Der typische Entwicklungsalltag: Wie sieht der bei euch im Forschungs- & Entwicklungszentrum aus?

Im Mittelpunkt unserer Entwicklungen stehen immer die Menschen, die unsere Produkte benutzen, und das sind sowohl die Babys, die sie tragen, als auch ihre Eltern. Ein wichtiger Teil unserer Arbeit ist daher der direkte Austausch mit Eltern und ihren Babys, wie wir Pampers Windeln immer weiter verbessern können – ca. 1200 Eltern wechseln wöchentlich Tausende Testwindeln und erklären uns, was sie davon halten, oder machen mit ihren Babys zusammen Belastungstests im hauseigenen Spielbereich. Natürlich ist dieser in der aktuellen Pandemiesituation geschlossen. Diese enge Zusammenarbeit hat natürlich den Vorteil, dass wir direkt lernen können, wie Innovationen und neue Materialien ankommen.

Worin siehst du als Pampers-Produktentwickler gegenüber Babys und der Umwelt deine Verpflichtungen?

Ich denke, dass wir unseren Kindern, der Umwelt, aber auch uns selbst gegenüber verpflichtet sind, im Lebenszyklus unserer Produkte Nachhaltigkeit fest zu verankern, um so den ökologischen Fußabdruck weiter zu reduzieren. Das startet beim Produktdesign und geht über Produktion, Verpackung, Transport, Verwendung bis zur Entsorgung, und in all diesen Bereichen entwickeln wir uns bei Pampers kontinuierlich weiter. Beispielsweise nutzen wir in verschiedenen Produkten bereits Kunststoffe mit pflanzlichem Ursprung oder produzieren in unserem Werk in Euskirchen mit 100 % Ökostrom. Ich bin froh darüber, dass sich immer mehr Menschen Gedanken darüber machen, was mit den gekauften Produkten vor und nach dem Gebrauch passiert, und dafür auch einstehen, denn genau das ist unser wichtigstes Ziel bei Pampers – Windeln so zu machen, wie Babys und ihre Eltern sie haben wollen. 

An welchen großen Projekten arbeitet Pampers gerade in Bezug auf den Schutz unseres Planeten?

Wir haben uns bei Pampers selbst verpflichtet, große Schritte für eine nachhaltigere Zukunft zu unternehmen. Beispielsweise arbeiten wir daran, bis 2030 den Anteil an nachhaltigen Materialien auf 50 % zu steigern und zu erreichen, dass 30 % weniger Rohstoffe für unsere Windeln benötigt werden.

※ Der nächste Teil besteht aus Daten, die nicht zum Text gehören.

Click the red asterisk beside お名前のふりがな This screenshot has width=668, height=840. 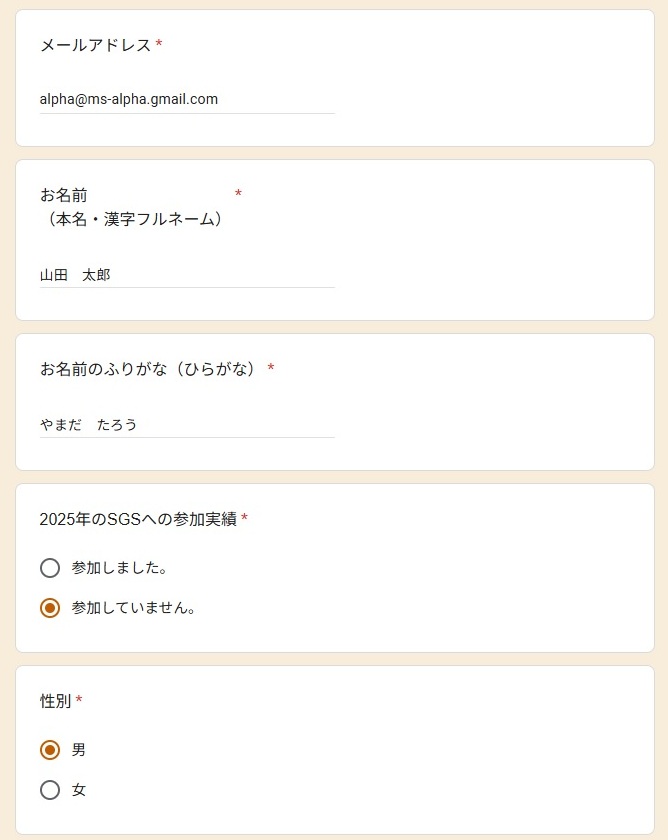click(x=271, y=369)
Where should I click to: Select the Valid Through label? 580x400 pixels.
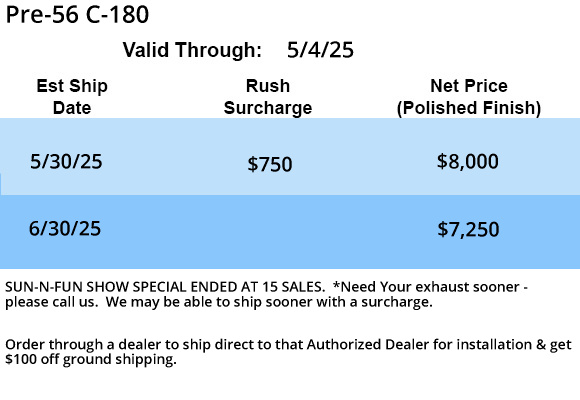(192, 50)
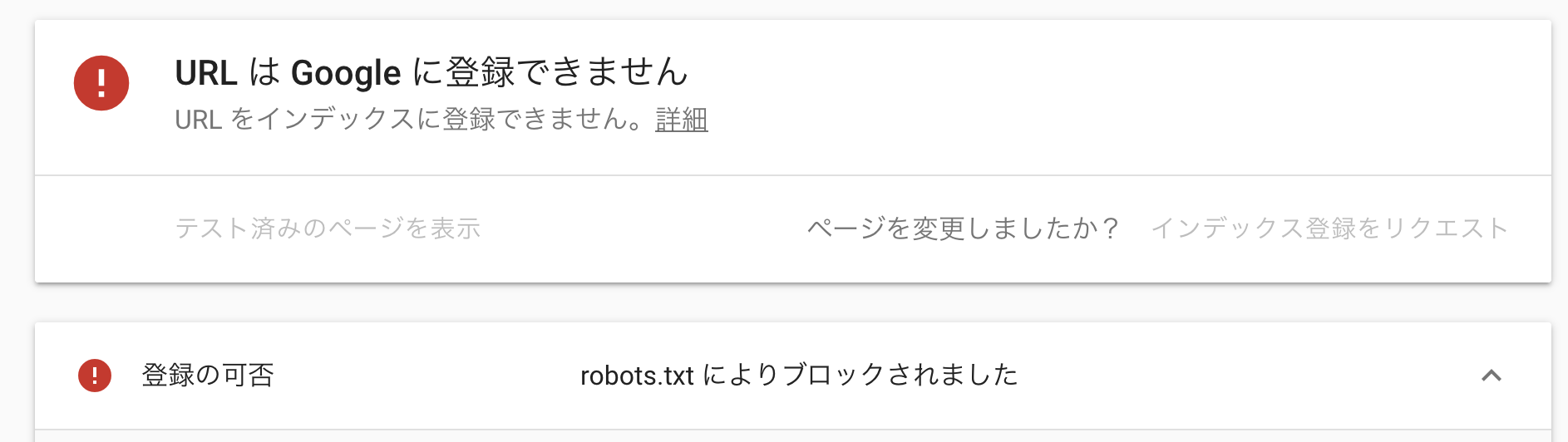The height and width of the screenshot is (442, 1568).
Task: Click the bold word Google in the heading
Action: click(x=346, y=73)
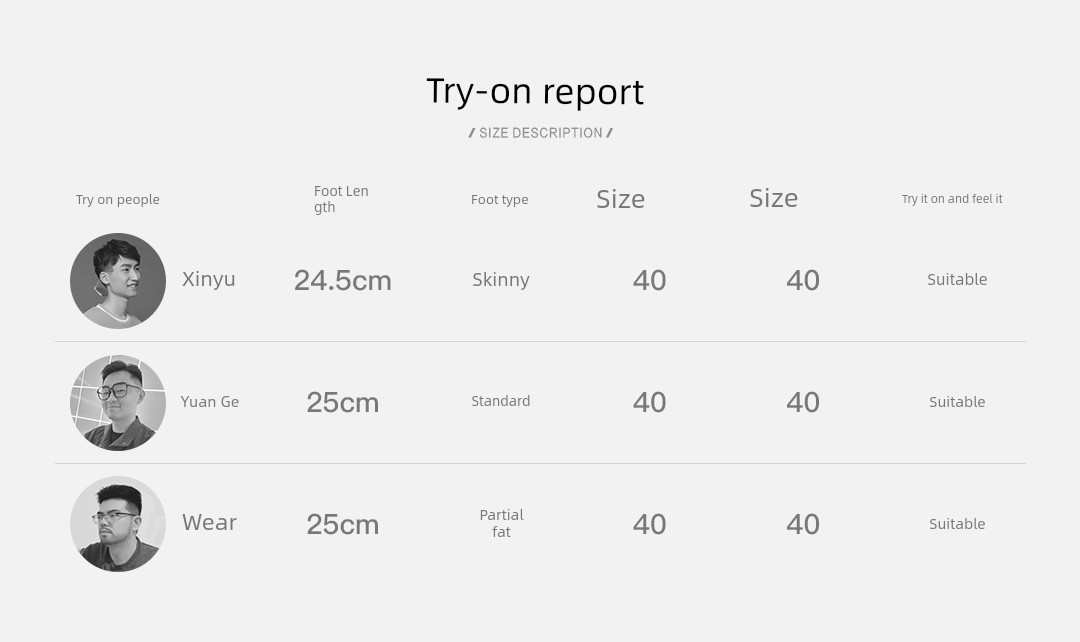1080x642 pixels.
Task: Click the SIZE DESCRIPTION subtitle
Action: [541, 133]
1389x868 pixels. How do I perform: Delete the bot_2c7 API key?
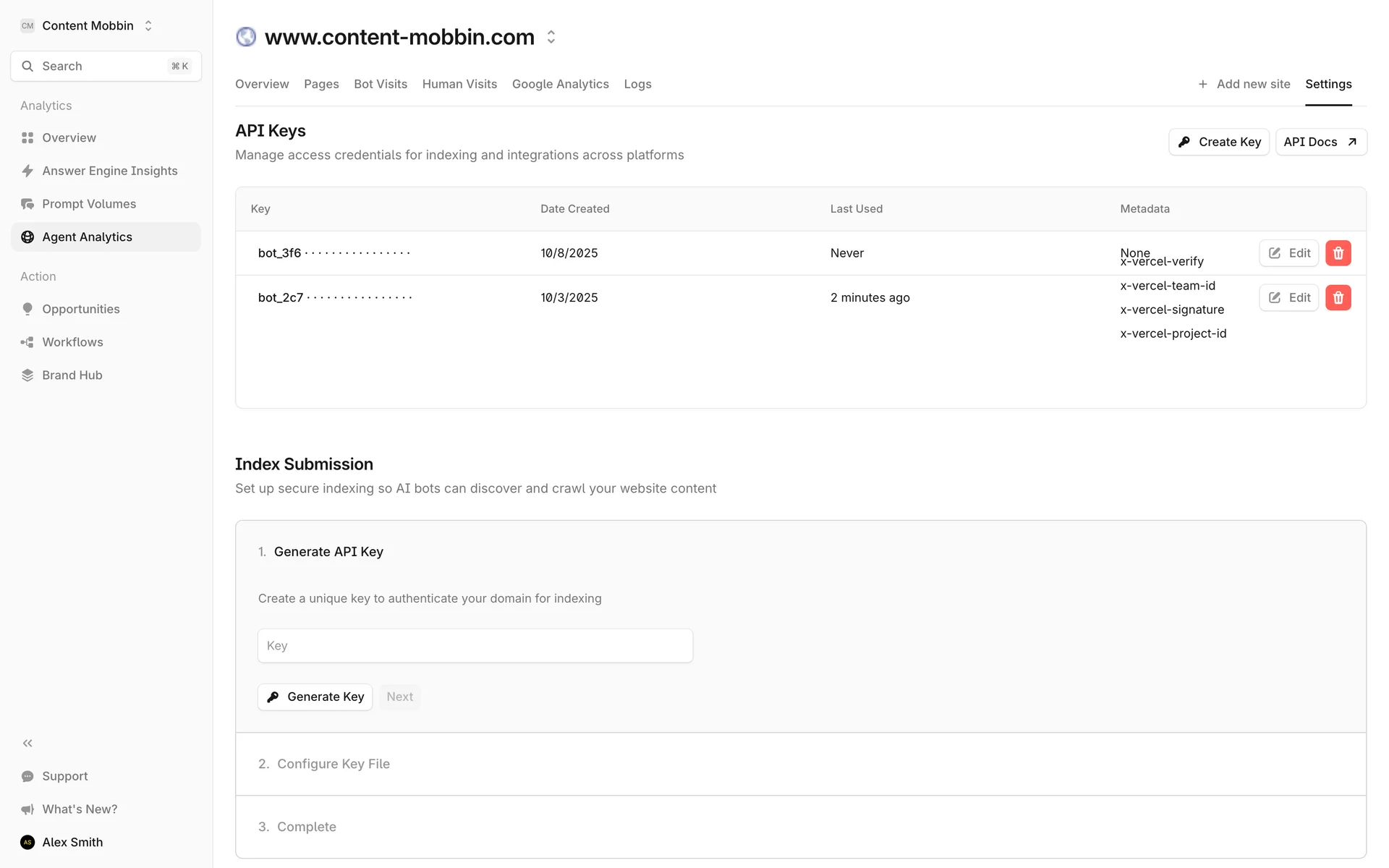[x=1338, y=297]
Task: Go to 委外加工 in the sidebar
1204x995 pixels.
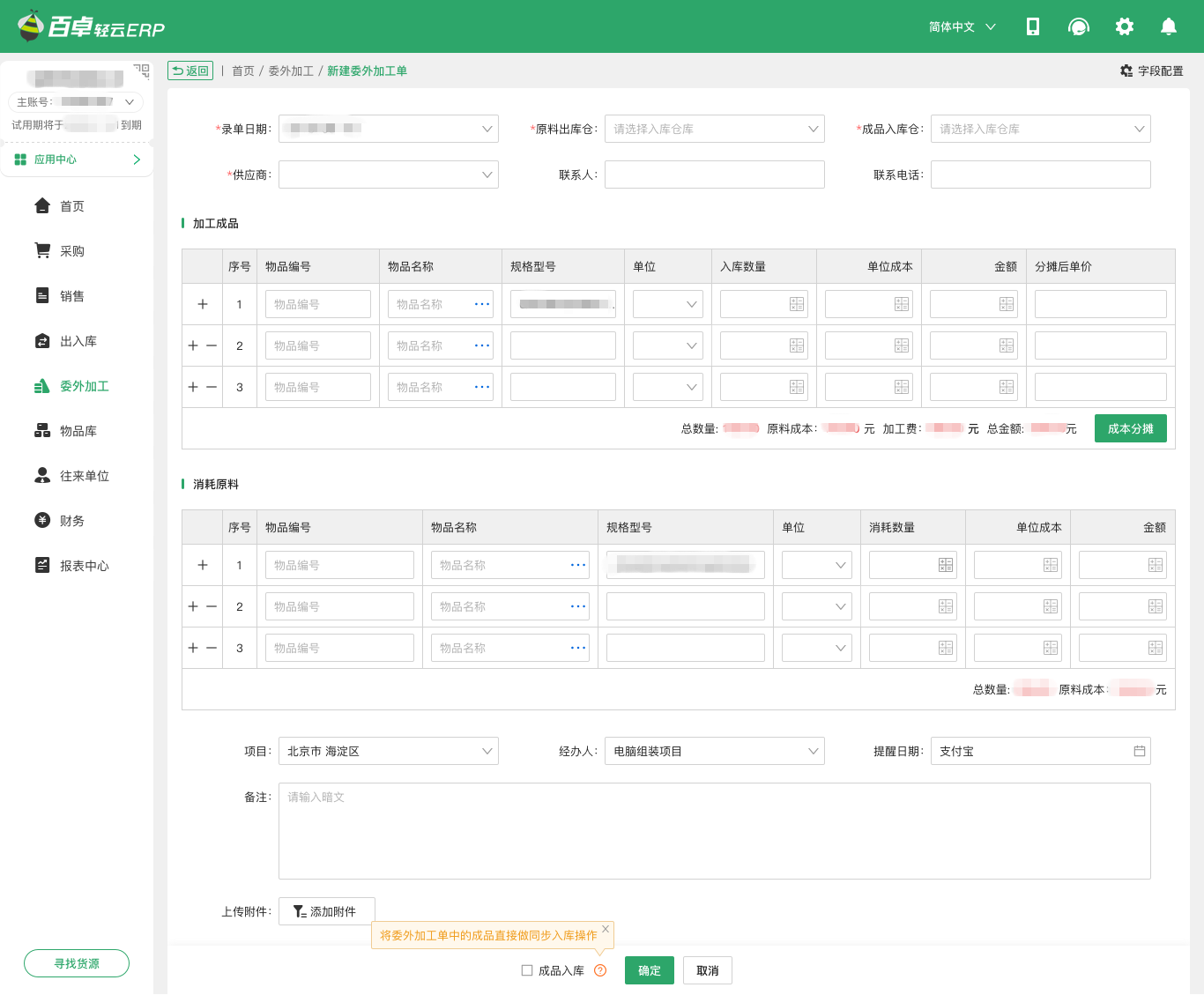Action: click(84, 386)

Das, wie ich finde, spannendste Projekt ist das Recycling von Windeln, welches mit unserem Partner FaterSMART zunächst in Italien in Betrieb gegangen ist – das Tolle daran ist, dass dieses Projekt eine Lösung nicht nur für Pampers ist, sondern für alle Windeln und auch für viele Hygieneprodukte!

Du bist vor Kurzem Vater geworden: Was wünschst du dir für die Zukunft deines Kindes am meisten?

Ich wünsche meinem Sohn am meisten, dass er ein sorgenfreies, unbekümmertes Leben leben kann, in dem er seine Bestimmung findet und das tun kann, was ihn erfüllt. 

Gibt es etwas, was dir wichtiger geworden ist, seitdem du Vater bist? 

Absolut, und zwar Zeit als Familie und mit Familie und Freunden zu verbringen. Wir genießen sehr die Zeit zu dritt, die durch die aktuelle Isolation in der Corona-Pandemie sicherlich noch intensiver geworden ist. Gleichzeitig vermisse ich den Kontakt mit Freunden und Familie, auch damit unser Sohn endlich alle kennenlernen kann. Wir freuen uns darauf, hoffentlich bald alle Cousinen, Cousins, Tanten, Onkel und Großeltern treffen zu können!